> BRIEF
Of all the lines below, return only those starting with the line holding "Task: Click the undo" and going on through the line holding "You are a computer-use", exactly as written.

> DATASET RECORDS
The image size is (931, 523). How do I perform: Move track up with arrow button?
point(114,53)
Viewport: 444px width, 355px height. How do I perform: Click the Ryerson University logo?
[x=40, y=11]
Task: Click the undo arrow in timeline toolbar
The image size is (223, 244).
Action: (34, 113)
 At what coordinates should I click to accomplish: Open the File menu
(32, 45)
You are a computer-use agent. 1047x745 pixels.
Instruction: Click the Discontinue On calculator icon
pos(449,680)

---

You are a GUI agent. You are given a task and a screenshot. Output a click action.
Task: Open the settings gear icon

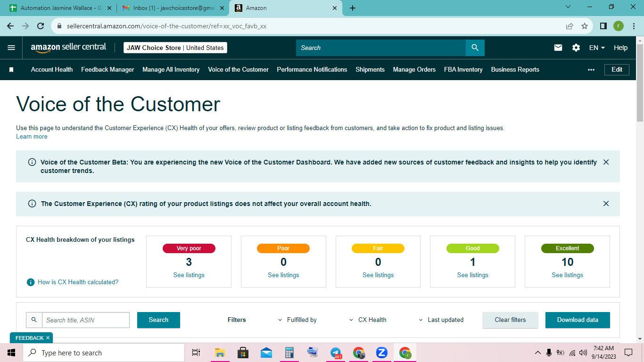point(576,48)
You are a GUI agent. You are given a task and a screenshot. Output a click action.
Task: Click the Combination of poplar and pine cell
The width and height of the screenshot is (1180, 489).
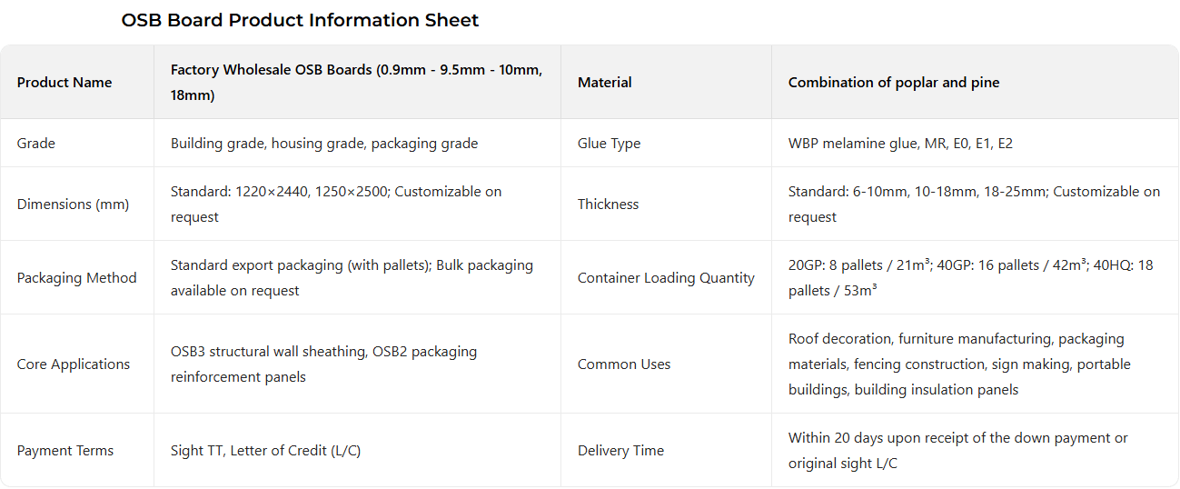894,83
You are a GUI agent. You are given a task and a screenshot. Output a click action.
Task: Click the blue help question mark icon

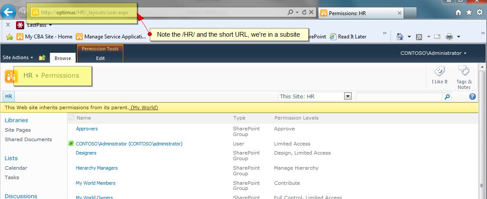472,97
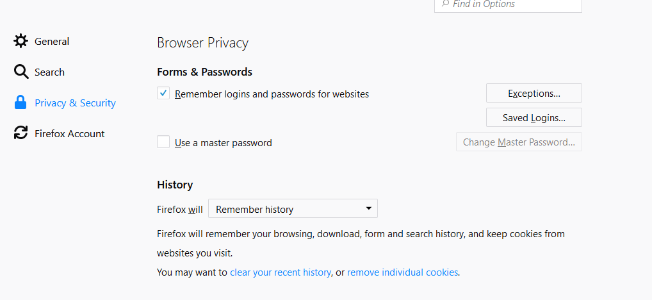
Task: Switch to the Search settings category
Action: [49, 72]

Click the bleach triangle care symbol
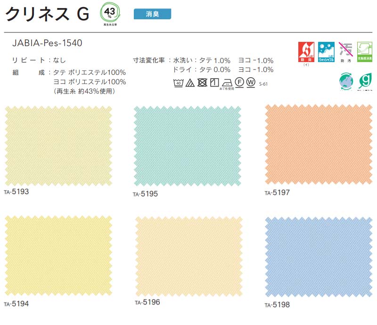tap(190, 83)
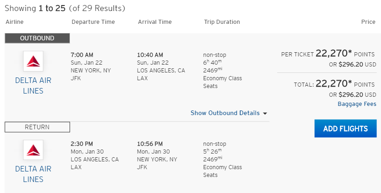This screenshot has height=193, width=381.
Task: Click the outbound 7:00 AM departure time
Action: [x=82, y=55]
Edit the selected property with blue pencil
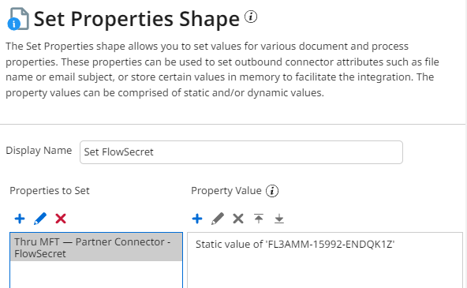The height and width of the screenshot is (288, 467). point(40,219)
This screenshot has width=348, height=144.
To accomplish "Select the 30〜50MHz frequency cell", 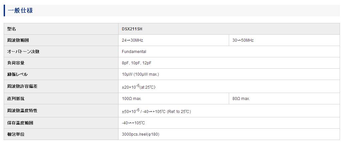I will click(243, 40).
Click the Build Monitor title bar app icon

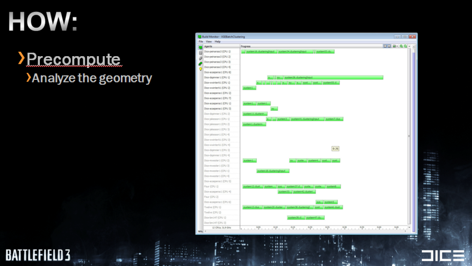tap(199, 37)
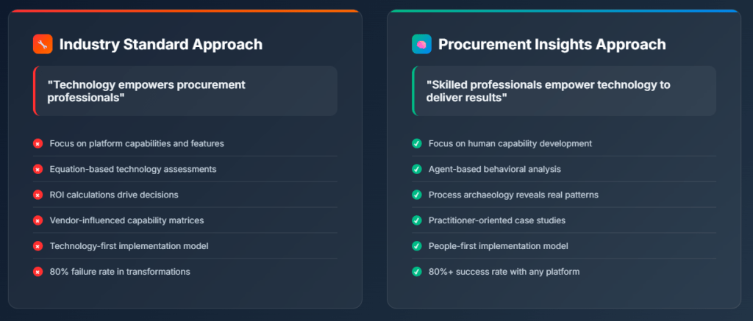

> WRITTEN SOLUTION
Task: Click the undo arrow in timeline toolbar
The image size is (223, 244).
Action: (34, 113)
 At what coordinates should I click to accomplish: Open the File menu
(32, 45)
You are a computer-use agent. 1047x745 pixels.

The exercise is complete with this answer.